Exercise instructions
Tally the lines of the material below that contain the word "what". Reply with the number alone.

Supplied records

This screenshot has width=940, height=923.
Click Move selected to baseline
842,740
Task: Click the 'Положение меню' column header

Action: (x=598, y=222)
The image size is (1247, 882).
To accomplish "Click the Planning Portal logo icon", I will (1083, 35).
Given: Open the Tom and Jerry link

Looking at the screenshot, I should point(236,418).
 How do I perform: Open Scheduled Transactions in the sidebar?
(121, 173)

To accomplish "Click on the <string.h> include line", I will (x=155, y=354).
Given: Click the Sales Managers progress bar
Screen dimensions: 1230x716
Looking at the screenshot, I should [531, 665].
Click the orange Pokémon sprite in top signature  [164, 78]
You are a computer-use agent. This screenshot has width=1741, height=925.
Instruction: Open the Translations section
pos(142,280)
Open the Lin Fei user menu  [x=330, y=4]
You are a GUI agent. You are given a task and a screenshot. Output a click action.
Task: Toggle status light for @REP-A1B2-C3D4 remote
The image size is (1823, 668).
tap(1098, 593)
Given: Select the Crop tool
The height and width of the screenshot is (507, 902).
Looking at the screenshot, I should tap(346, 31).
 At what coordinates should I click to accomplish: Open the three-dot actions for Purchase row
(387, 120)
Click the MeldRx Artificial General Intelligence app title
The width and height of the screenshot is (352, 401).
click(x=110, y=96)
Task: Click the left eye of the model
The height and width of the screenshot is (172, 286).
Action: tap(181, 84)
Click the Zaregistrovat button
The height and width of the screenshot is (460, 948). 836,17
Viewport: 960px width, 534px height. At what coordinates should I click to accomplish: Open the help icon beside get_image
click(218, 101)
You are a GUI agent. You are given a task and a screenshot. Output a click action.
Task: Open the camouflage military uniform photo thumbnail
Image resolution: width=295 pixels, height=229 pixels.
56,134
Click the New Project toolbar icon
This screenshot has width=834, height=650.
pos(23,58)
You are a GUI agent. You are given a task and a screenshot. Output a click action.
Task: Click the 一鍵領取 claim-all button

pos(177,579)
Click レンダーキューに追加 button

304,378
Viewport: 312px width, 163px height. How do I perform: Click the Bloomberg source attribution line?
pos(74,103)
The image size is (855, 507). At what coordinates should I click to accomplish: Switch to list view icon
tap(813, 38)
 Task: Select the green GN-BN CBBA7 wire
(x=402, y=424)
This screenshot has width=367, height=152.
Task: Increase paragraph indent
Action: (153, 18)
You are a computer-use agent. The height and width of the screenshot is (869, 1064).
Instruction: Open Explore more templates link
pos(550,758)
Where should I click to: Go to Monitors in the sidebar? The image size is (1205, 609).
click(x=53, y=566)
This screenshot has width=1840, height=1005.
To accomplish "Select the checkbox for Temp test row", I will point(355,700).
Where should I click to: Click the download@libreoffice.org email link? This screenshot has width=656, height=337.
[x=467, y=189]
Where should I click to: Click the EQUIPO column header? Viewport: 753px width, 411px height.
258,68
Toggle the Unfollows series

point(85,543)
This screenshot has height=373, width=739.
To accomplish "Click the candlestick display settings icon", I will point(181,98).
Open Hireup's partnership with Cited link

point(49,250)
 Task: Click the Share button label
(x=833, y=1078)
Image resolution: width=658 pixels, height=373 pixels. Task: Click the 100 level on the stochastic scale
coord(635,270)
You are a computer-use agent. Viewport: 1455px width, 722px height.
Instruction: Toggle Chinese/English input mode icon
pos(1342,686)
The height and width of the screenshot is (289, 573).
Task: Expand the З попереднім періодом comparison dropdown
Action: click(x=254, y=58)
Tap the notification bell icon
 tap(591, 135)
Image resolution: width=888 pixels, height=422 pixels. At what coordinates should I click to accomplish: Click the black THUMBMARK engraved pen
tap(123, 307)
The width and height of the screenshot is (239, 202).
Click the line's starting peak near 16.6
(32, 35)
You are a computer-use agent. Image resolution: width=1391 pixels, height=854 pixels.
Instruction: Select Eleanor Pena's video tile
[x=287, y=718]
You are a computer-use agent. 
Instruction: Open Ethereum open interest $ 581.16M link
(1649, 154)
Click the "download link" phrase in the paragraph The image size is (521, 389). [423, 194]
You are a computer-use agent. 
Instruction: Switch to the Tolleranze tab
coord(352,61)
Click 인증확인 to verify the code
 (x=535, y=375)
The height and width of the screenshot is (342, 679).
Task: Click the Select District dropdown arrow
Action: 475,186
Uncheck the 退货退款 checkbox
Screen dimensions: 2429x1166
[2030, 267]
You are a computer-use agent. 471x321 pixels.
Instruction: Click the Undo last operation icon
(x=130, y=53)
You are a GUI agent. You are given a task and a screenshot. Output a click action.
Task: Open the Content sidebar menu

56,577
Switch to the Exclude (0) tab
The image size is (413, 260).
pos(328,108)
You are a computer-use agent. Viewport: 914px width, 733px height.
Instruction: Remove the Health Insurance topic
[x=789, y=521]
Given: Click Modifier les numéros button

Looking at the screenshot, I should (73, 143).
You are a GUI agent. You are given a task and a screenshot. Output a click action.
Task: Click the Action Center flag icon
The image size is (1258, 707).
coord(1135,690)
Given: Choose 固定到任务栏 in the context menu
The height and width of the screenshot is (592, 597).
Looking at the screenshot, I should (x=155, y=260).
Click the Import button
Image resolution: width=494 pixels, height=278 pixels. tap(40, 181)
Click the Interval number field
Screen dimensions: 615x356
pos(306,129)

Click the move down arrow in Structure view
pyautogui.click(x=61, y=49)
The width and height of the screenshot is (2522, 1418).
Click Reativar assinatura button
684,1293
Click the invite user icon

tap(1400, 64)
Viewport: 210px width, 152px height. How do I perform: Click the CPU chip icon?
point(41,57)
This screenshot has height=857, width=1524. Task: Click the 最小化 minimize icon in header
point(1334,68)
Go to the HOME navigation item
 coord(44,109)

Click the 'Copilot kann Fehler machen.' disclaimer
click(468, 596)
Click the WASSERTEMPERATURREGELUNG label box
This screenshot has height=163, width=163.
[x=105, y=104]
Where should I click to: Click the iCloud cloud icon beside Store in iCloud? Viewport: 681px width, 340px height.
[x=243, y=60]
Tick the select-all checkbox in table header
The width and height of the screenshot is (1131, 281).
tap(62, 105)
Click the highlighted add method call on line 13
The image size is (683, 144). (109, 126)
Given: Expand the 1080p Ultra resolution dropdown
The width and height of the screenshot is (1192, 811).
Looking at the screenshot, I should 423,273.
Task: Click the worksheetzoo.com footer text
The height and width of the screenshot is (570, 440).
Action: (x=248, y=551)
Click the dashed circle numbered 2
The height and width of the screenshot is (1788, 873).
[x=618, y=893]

Solution to this problem
4